• DATASET EXCERPTS:

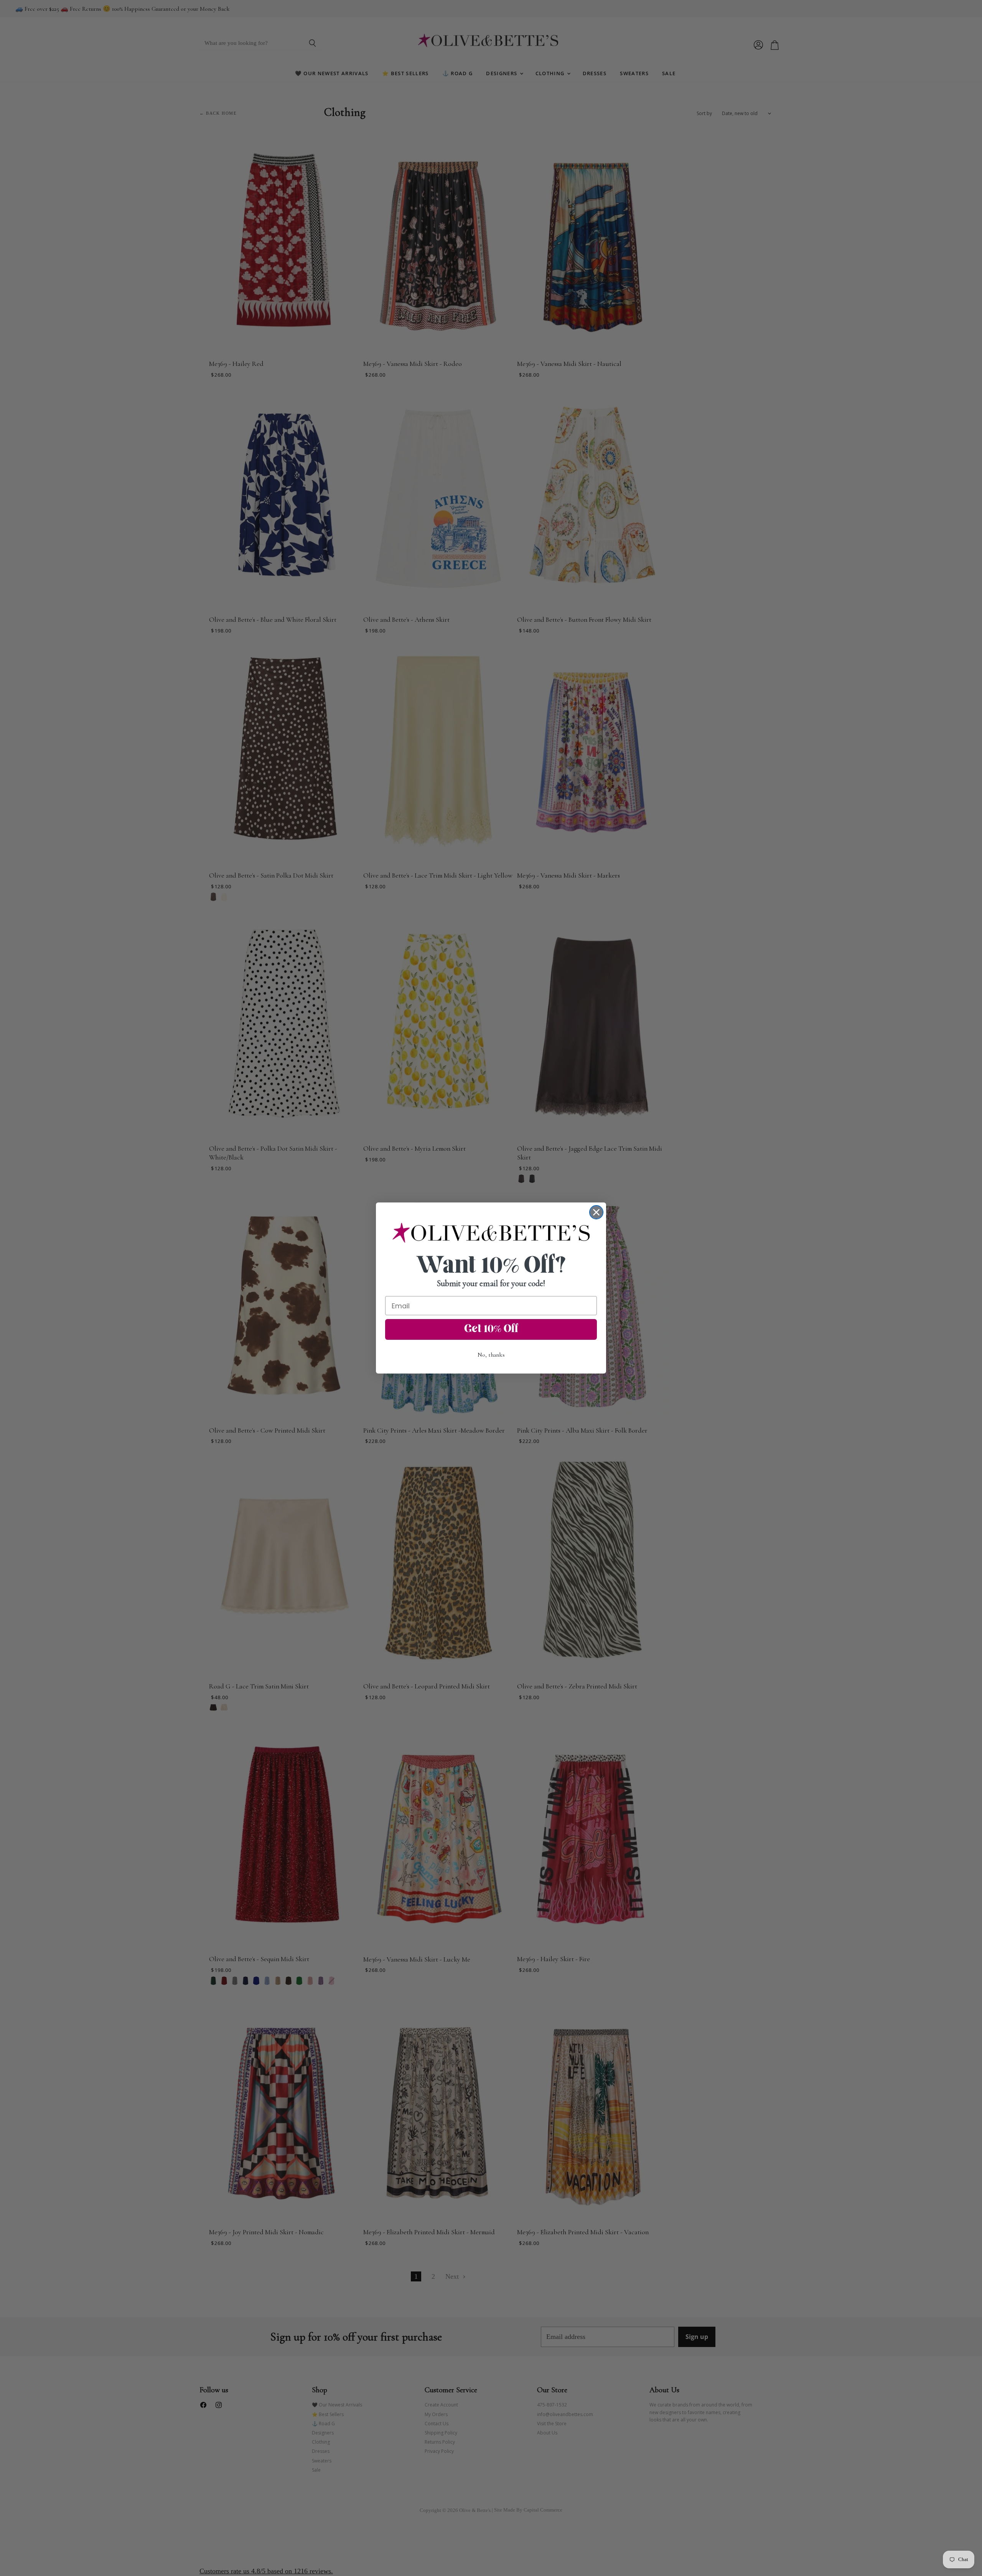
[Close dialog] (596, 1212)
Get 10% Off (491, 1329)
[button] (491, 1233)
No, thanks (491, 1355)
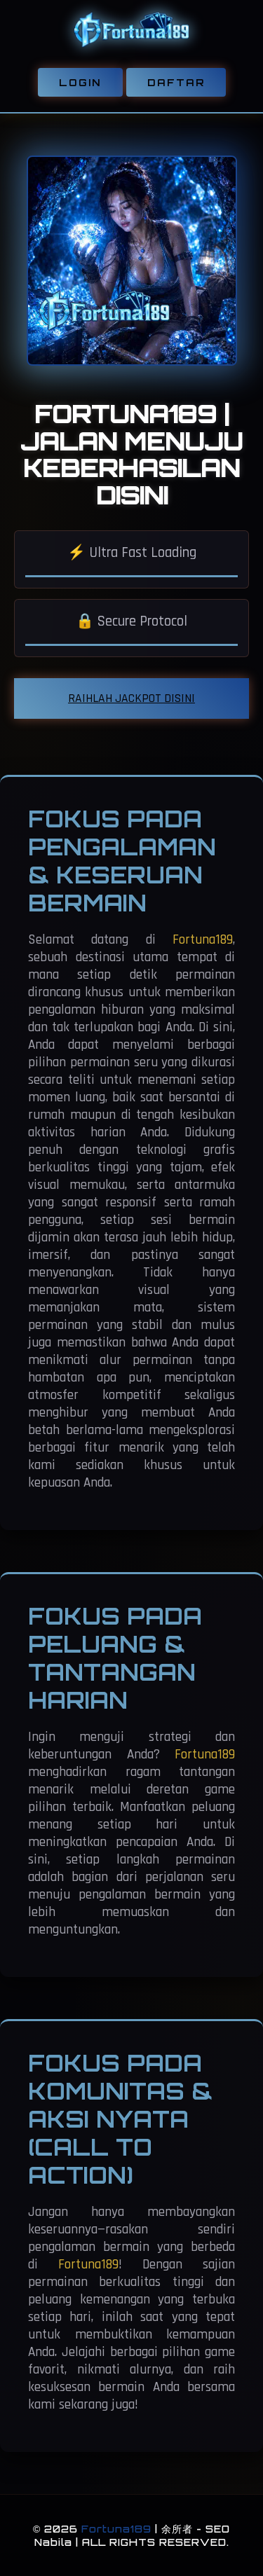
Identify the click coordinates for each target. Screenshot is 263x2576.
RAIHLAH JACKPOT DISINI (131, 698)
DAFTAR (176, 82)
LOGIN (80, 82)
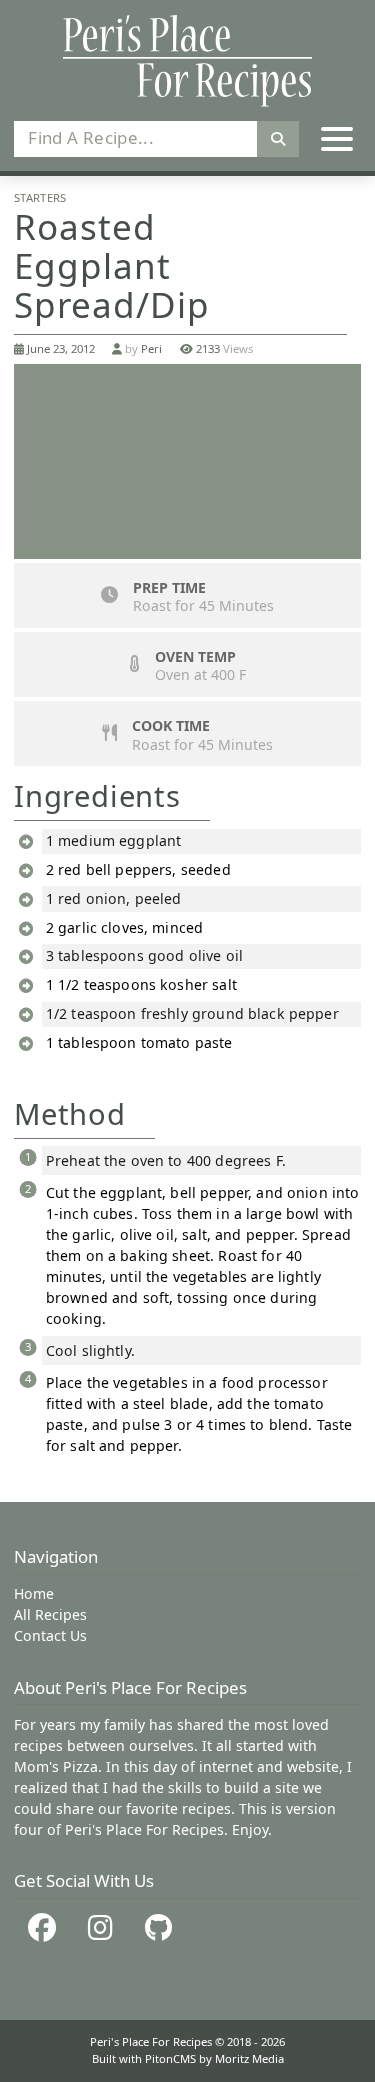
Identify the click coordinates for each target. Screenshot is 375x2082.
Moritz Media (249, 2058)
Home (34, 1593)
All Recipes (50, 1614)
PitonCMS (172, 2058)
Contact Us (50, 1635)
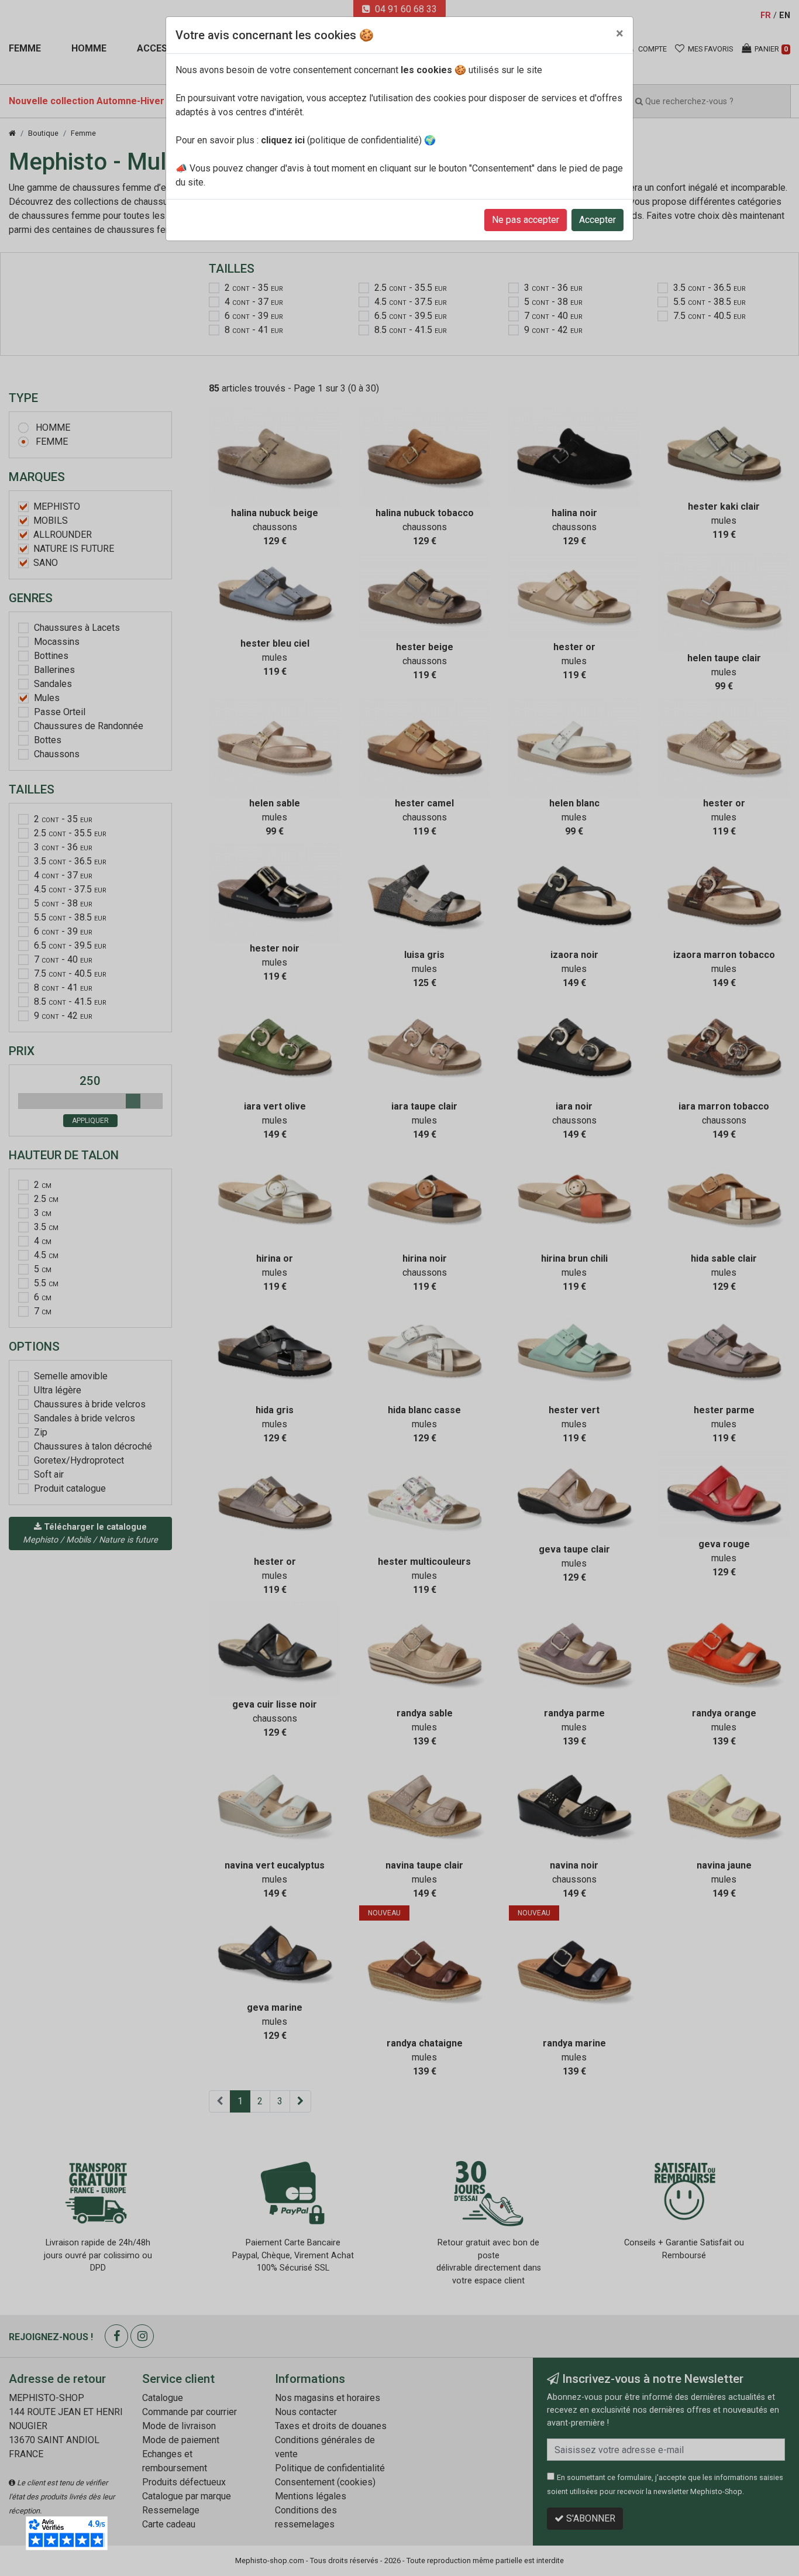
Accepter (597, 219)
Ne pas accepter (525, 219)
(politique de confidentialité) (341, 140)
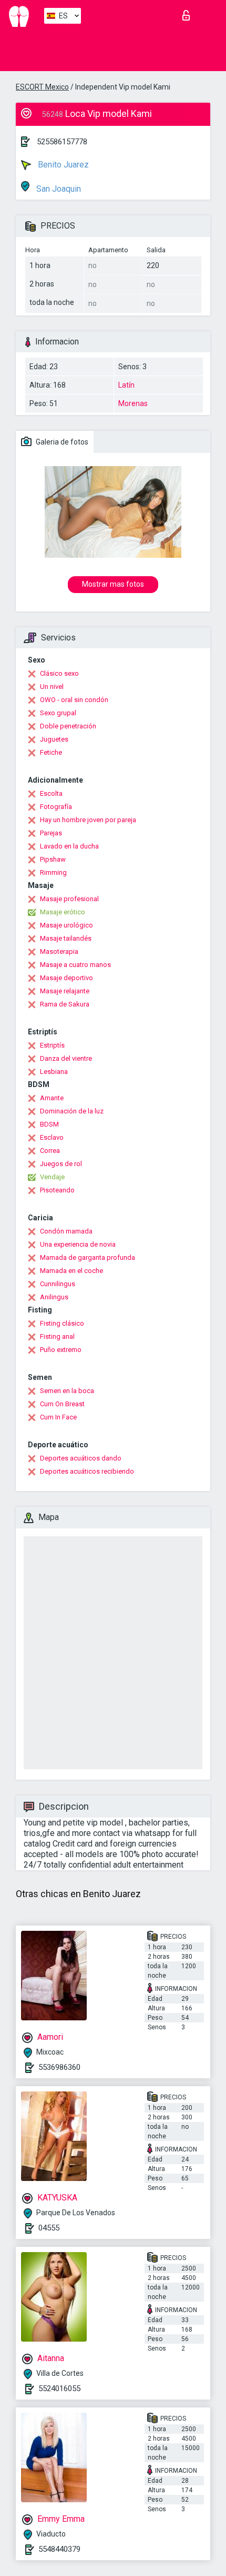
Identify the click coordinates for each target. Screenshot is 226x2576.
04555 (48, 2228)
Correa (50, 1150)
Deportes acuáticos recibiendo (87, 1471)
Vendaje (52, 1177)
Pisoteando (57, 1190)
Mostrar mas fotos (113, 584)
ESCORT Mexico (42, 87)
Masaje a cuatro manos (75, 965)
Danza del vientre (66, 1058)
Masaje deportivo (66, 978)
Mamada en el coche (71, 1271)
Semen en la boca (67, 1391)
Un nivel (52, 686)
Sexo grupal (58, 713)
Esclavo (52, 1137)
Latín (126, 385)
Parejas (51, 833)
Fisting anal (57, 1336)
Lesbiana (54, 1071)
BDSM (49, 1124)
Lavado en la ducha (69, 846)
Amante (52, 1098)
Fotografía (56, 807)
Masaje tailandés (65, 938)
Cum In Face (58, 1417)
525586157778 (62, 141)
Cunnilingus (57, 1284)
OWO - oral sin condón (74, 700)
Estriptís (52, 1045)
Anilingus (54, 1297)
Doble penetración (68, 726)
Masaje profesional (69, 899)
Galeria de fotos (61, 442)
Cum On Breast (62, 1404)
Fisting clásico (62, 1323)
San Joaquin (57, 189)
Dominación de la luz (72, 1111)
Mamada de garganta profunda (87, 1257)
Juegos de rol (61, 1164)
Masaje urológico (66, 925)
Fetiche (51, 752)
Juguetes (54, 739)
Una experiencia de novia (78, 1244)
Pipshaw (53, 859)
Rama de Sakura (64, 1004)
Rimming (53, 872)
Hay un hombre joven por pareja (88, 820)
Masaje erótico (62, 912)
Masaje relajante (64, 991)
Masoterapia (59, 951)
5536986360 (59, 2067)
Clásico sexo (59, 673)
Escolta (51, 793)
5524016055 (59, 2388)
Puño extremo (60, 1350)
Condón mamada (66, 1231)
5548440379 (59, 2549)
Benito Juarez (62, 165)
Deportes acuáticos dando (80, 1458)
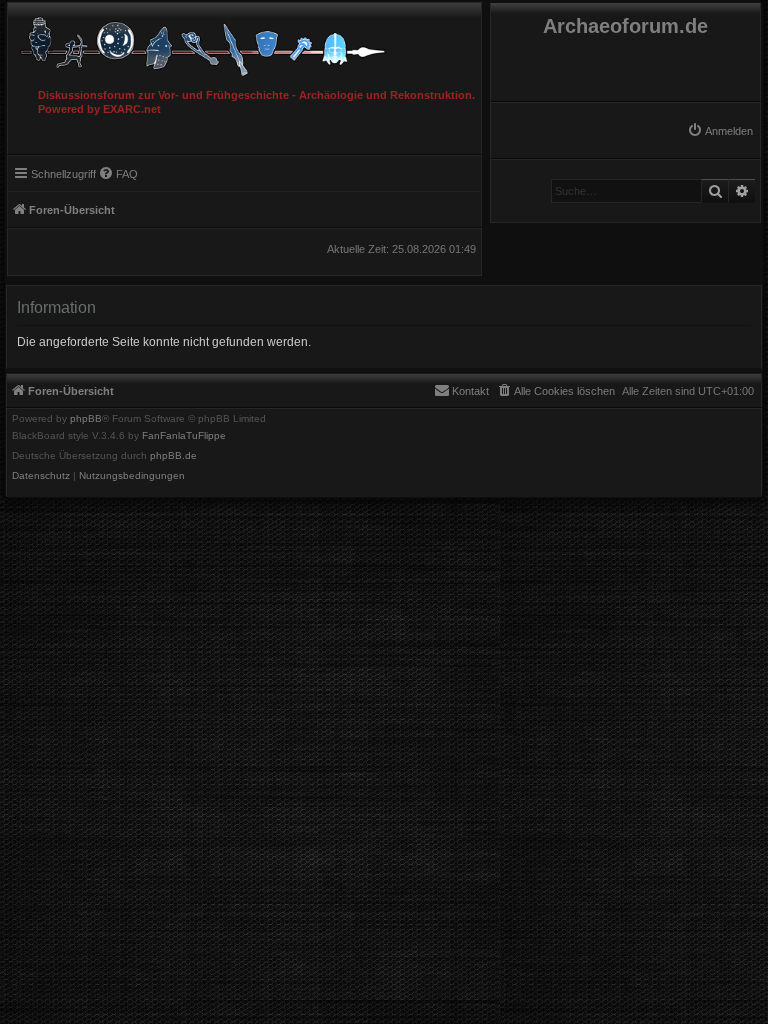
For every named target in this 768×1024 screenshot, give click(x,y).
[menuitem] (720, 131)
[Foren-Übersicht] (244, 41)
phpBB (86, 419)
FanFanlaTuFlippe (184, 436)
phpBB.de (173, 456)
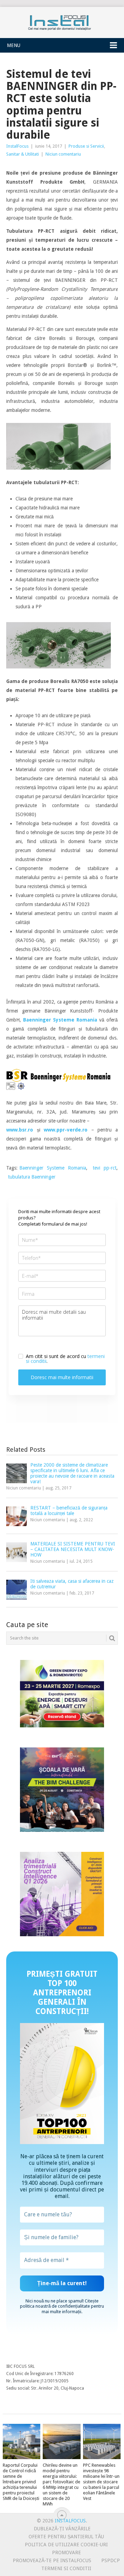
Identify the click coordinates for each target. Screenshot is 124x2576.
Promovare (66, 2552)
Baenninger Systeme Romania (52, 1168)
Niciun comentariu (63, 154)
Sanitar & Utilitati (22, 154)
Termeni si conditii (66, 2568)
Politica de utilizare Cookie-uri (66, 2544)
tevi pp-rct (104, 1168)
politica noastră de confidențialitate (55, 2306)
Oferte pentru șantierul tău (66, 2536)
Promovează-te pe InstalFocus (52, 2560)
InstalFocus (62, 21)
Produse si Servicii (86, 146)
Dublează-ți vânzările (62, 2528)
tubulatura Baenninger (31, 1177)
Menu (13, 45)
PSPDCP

• PROBLEM DESCRIPTION:
There is a line with "Vendaje (52, 1177)" and a line with "Cum On Breast (62, 1404)" above. Copy exactly those two lines and all lines between them, with nothing else.

• SOLVED PROBLEM:
Vendaje (52, 1177)
Pisoteando (57, 1190)
Mostrar mas fotos (113, 584)
ESCORT Mexico (42, 87)
Masaje a cuatro manos (75, 965)
Danza del vientre (66, 1058)
Masaje deportivo (66, 978)
Mamada en el coche (71, 1271)
Semen en la boca (67, 1391)
Un nivel (52, 686)
Sexo grupal (58, 713)
Esclavo (52, 1137)
Latín (126, 385)
Parejas (51, 833)
Fisting anal (57, 1336)
Lesbiana (54, 1071)
BDSM (49, 1124)
Lavado en la ducha (69, 846)
Amante (52, 1098)
Fotografía (56, 807)
Masaje tailandés (65, 938)
Cum In Face (58, 1417)
525586157778 (62, 141)
Cunnilingus (57, 1284)
OWO - oral sin condón (74, 700)
Estriptís (52, 1045)
Anilingus (54, 1297)
Doble penetración (68, 726)
Masaje profesional (69, 899)
Galeria de fotos (61, 442)
Cum On Breast (62, 1404)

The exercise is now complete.